Silver Award: Driving Through Glencoe
Patty Voje, St. Paul | Oil on Gessobord
Judge’s Note: Ms. Voje could have chosen to paint an entire cow, but instead she made the dramatic choice to focus the viewer’s attention on its nose—the cutest, squishiest part of the cow. Excellent depth around the nostrils makes it feel as if the cow is about to kiss the viewer—something true Minnesotans do not mind.
Bronze Award: Dairy Queen
David Holmes | Minnetonka, Oil on Panel
Judge’s Note: This is a painting, not a photo, which means there is something slightly creepy about this Dairy Queen. Is it the numbers on the kids’ jerseys? The mad power-walkers exiting on the left? No, as it turns out, the scariest part of this painting is the price tag—$18,500—which could buy Mr.

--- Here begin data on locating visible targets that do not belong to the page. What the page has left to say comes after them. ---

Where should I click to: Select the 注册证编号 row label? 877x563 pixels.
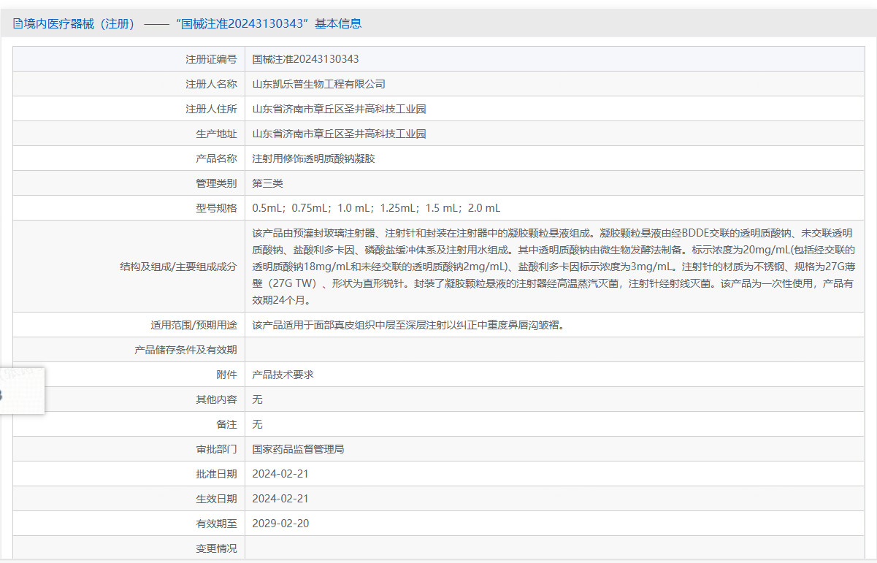(x=211, y=58)
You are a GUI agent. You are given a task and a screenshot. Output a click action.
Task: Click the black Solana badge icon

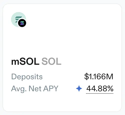pyautogui.click(x=22, y=23)
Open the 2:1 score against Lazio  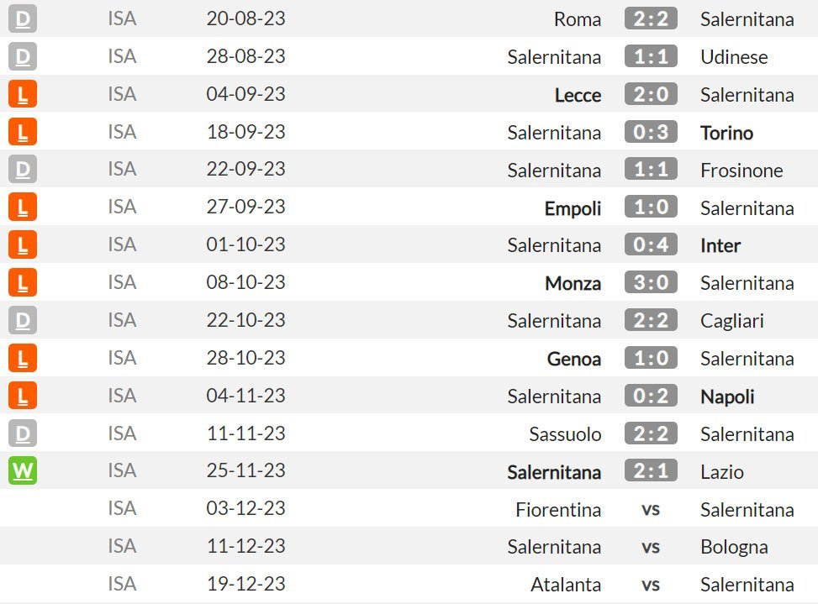(x=651, y=471)
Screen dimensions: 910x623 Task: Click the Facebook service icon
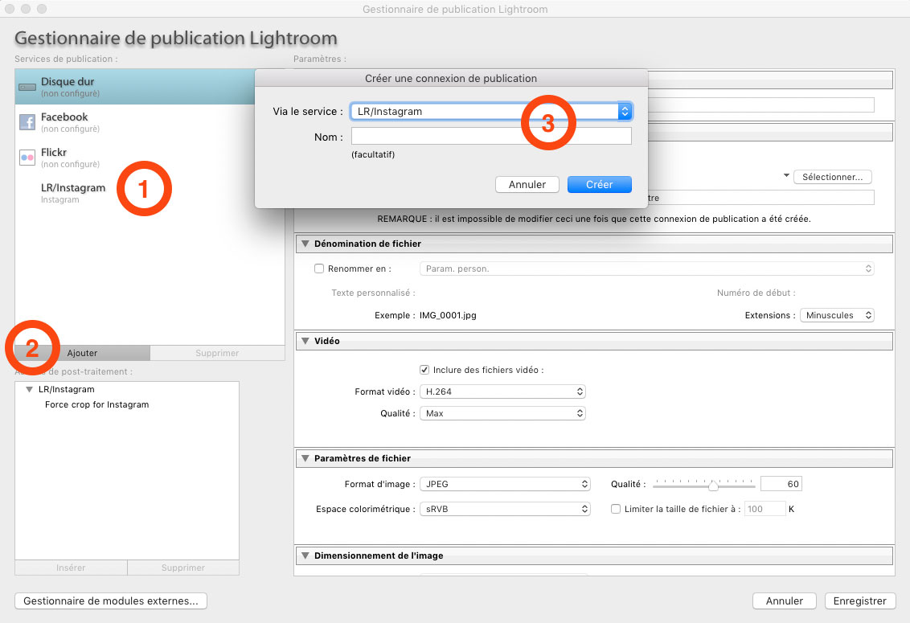pos(27,122)
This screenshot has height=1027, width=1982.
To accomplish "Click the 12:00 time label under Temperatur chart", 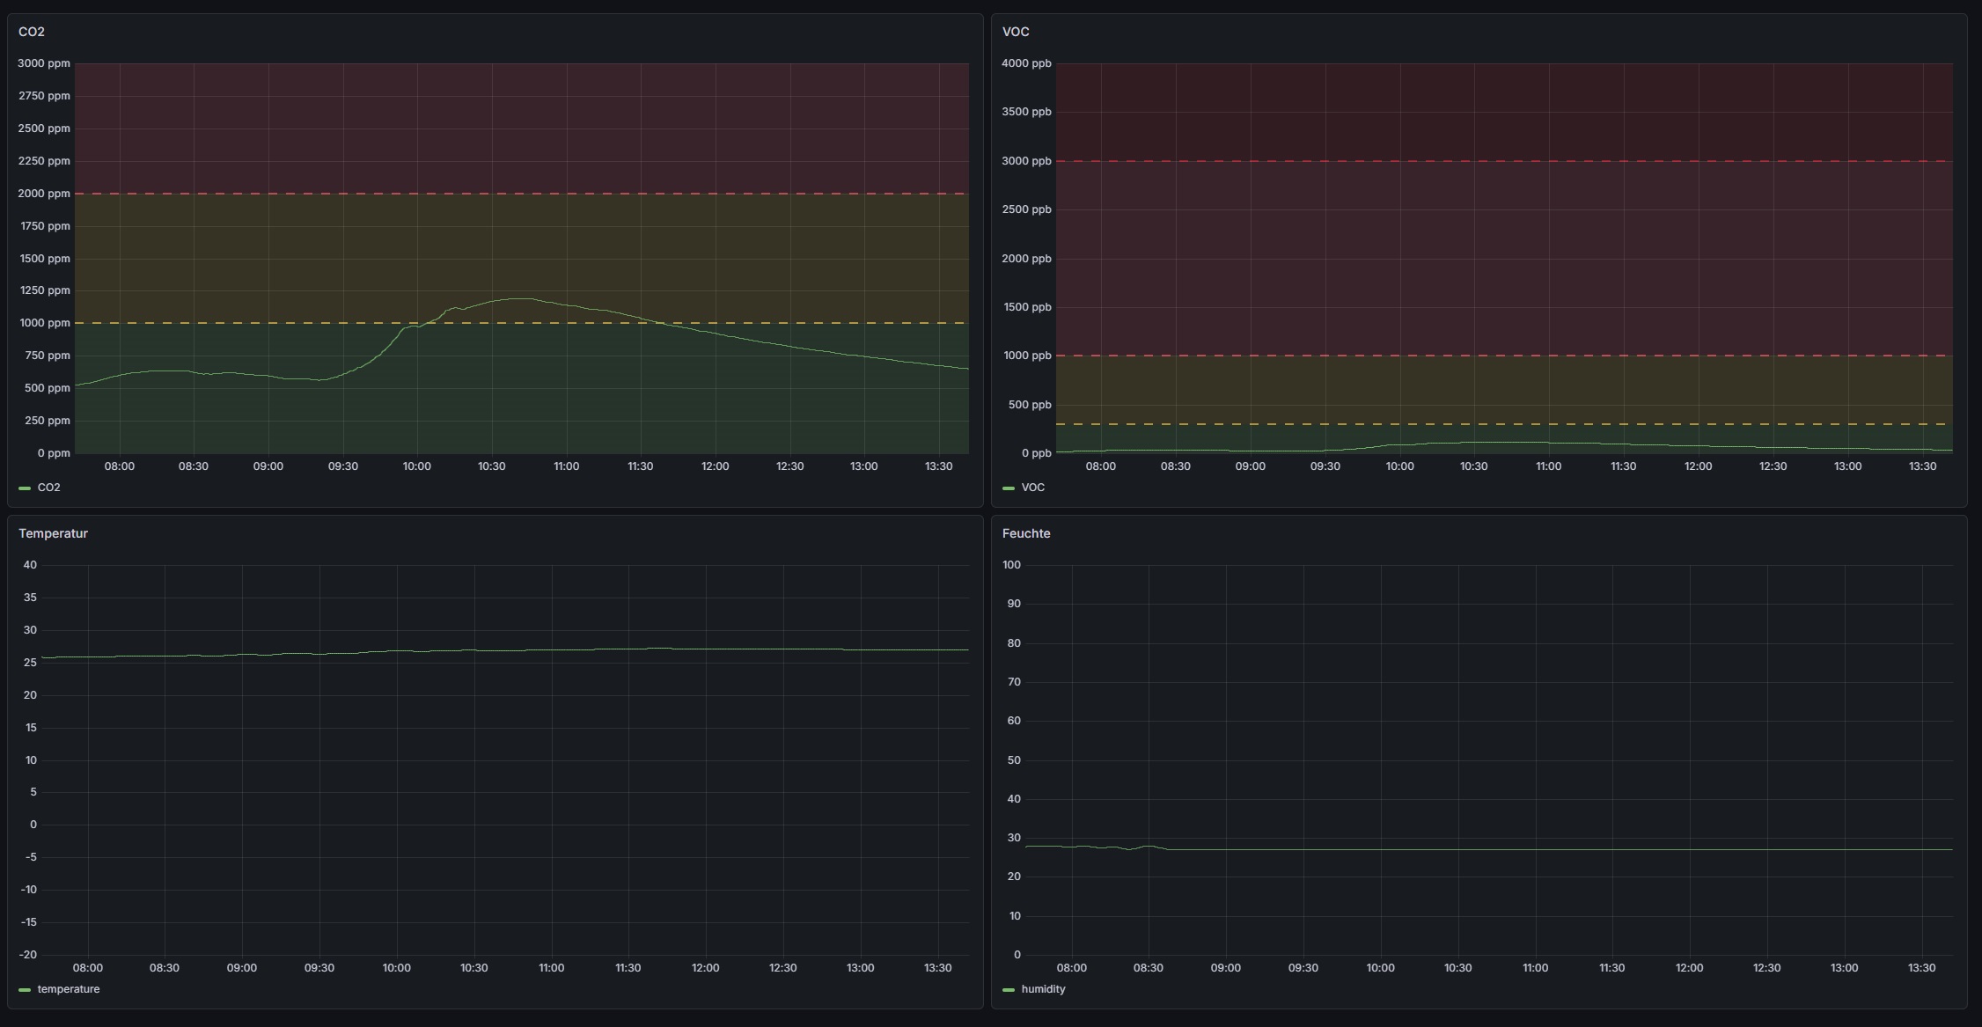I will [705, 968].
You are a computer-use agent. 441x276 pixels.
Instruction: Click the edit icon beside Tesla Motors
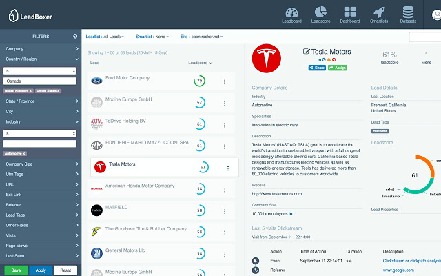point(307,52)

Holmes either 10,000 Dilly Bars or an actual Dairy Queen Franchise.
Ate (Father in the Lakota Language)
Dakota Hoska, Minneapolis | Oil on Canvas
Judge’s Note: I don’t know what the Lakota word for “lose” is, but anyone who has watched a Twins game this season recognizes the look on this poor fellow’s face.
My Brother Bob
David Mayo Olmstead, Plymouth
Oil on Panel
Judge’s Note: Unlike that poor Lakota fellow, Bob looks like a more seasoned Twins fan, one who knows in his heart that the season is over, but who remains eternally optimistic about the team’s prospects next year.
Reed Dean White, North Mankato | Oil on Canvas
Judge’s Note: Nothing is worse than having parents who try to save a buck by picking up a girl’s bike at a garage sale and giving it to their son for his birthday. This kid’s parents should be ashamed. Nevertheless, the artist received extra points from me for putting a tractor in the background. Well done.
Sunday Morning Roofer
Ernest R. Gillman, Cottage Grove | Pencil on Paper
Judge’s Note: Nobody does roof repairs on Sunday. And it’s clear that this poor fellow would rather be in the pews at that little church down the road. The only possible explanation is that a storm is coming, so on this Sunday morning our hero must trade his hymnal for a nail gun.
Irena L-G, Minneapolis | Acrylic on Board
Judge’s Note: Spockles is the winner of this year’s highly coveted “Sad Cat” award. Why he is sad, we do not know. But just look at him. That’s one sad cat.
Sandwich Pickle Jar
Cynthia H. Waltho, Ham Lake| Oil on Canvas
Judge’s Note: This would be a classic homage to the age-old practice of home pickling if it weren’t for the telltale edge of a blue label on the side of the jar, indicating that these are nothing but store-bought Vlasic pickles. Nice try, Ms. Waltho. Maybe next year you’ll think twice about what kind of jar you choose to paint.
Time to Buy More Eggs
Brenda M. Ryan, St. Paul | Porcelain Clay
Judge’s Note: In a rare concurrence of opinion, the winner of this year’s Ceramics/Glass category is also my pick for the fair’s best sculpture. We’ve all been there: you’re down to one egg, and the recipe calls for two. The pain referenced here doesn’t just apply to Minnesotans, though—it’s universal.